Inzwischen bin ich schon ne ganze Weile wieder zurück aus Irland, daher jetzt endlich mal ein kleiner Bericht darüber:
Irland ist anders, als ich es erwartet hätte. Johannes und ich haben unsere Zeit zwar meistens in den Städten (Cork, Dublin, Belfast) und in den entsprechenden Zubringer-Bussen verbracht, aber trotzdem erwartet man von Irland irgendwie mehr Natur, mehr grün.
Nichtsdestoweniger (so ein Wort kommt raus, wenn man 'that said' im Wörterbuch nachschaut :) ), die Natur die wir gesehen haben war sehr schön, insbesondere die Cliffs of Moher (und viel mehr haben wir auch nicht gesehen).
Die Cliffs, benannt nach der Ruine eines Watchtowers, finden sich im Westen von Irland. Sie ragen 100 bis 200 Meter über das Meer auf und sind absolut einen Trip wert. Leider sind die Klippen nicht mehr vollständig begehbar, bzw. die Randbereiche sind abgesperrt. Grund dafür ist, dass oben auf den Klippen immer ein heftiger Wind weht und wohl jedes Jahr (ich schätze vor diesen Maßnahmen) 1-2 Personen einfach über den Rand geweht wurden.
Aber auch mit den Absperrungen ist der Blick der sich in den Abgrund und auf das Meer bietet großartig.
Ich habe ein paar Fotos gemacht, von den Cliffs und vom Rock of Cashel - der Ruine eines alten Chor-Klosters. Jeder der ein Facebook-Profil hat, sollte die Bilder sehen können, ansonsten zeige ich sie vielleicht wenn ich zurück bin.
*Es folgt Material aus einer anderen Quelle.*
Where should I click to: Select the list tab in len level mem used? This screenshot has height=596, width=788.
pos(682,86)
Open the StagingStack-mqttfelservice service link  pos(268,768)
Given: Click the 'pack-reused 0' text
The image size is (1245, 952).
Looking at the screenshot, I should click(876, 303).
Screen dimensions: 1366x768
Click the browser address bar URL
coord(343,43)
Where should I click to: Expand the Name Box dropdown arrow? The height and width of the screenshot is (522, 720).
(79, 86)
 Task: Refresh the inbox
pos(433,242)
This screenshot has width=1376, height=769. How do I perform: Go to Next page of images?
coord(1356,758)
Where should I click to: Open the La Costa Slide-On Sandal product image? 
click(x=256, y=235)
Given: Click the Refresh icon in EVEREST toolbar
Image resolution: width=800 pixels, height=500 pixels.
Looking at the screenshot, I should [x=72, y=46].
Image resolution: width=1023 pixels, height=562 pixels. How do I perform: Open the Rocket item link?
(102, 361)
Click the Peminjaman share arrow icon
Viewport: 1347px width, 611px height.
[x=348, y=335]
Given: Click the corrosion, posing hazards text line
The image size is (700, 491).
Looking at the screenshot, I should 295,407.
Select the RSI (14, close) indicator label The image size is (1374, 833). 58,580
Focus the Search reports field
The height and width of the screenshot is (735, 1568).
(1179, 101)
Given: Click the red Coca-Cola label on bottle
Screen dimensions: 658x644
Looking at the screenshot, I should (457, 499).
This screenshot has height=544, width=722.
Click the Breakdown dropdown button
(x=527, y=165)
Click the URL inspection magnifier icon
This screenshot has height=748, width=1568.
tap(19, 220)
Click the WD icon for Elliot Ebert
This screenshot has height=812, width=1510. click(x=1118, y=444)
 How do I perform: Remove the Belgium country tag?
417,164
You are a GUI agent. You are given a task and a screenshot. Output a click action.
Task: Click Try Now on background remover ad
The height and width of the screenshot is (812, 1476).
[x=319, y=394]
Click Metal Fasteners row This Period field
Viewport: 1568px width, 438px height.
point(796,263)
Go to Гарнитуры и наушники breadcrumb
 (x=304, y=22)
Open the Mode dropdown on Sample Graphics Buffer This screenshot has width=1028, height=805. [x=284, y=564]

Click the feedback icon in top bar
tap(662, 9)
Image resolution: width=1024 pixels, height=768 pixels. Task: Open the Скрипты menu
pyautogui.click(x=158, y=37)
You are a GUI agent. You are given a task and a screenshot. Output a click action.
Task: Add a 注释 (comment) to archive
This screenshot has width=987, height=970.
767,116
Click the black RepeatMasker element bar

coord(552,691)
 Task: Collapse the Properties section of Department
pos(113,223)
Die Irischen Städte sind meiner Meinung nach nichts besonderes, sieht man mal davon ab, das Belfast sich noch nicht vollständig von seinen 'Problemen' erholt hat. Es gibt noch viele so genannte Peace-Lines, die katholische von protestantischen Bezirken abgrenzen, teilweise durch 5 Meter hohe Zäune und Mauern. An den Wänden der Häuser finden sich etliche 'Murals', Malereien oder Plakate, die Soldaten der verschiedenen Untergrund-Armeen zeigen oder auf Ereignisse während der schwierigeren Zeiten anspielen.
Unser Tour-Guide in Belfast erzählte uns, dass die gesamte Tourismus-Industrie erst seit ungefähr vier Jahren überhaupt am laufen ist.
Neben der City-Tour gibt es wohl noch eine weitere, lohnende Tour, die leider erst Mai wieder ihren Betrieb aufnimmt: die Titanic Tour.
Die Titanic wurde in einer Werft in Belfast gebaut und die Belfaster sind sehr stolz auf ihr Schiff, sie war damals immerhin das modernste Stück Technik der Welt. Die typische Antwort auf die Tatsache, dass die Titanic gesunken ist: "She was fine when she left here".
Zum Schluss noch ein paar kleine Tipps für Irland-Interessierte:
Der irische öffentliche Nah- und Fernverkehr kann nicht mit den deutschen Standards mithalten. Es gibt ein Bahn- und ein großes Busnetz - allerdings sind beide langsam und wenn man einen knappen Zeitplan hat, können einem die Abfahrtszeiten der letzten Busse einen Strich durch die Rechnung machen.
Am besten ist wohl, sich ein Auto zu mieten. Allerdings sollte man wissen: jeder Ire fährt mit dem Auto und man braucht nicht unbedingt einen Führerschein dafür - also alles auf eigenes Risiko.
Die alternative ist, gar nicht so viel herumfahren, sondern vielleicht einfach in Dublin bleiben. Von Dublin aus gibt viele 'Mini-Bus-Touren', die einen für einen oder mehrere Tage zu den verschiedenen Attraktionen bringen, meist mit zusätzlichen Kommentaren vom Busfahrer. Kann sich lohnen!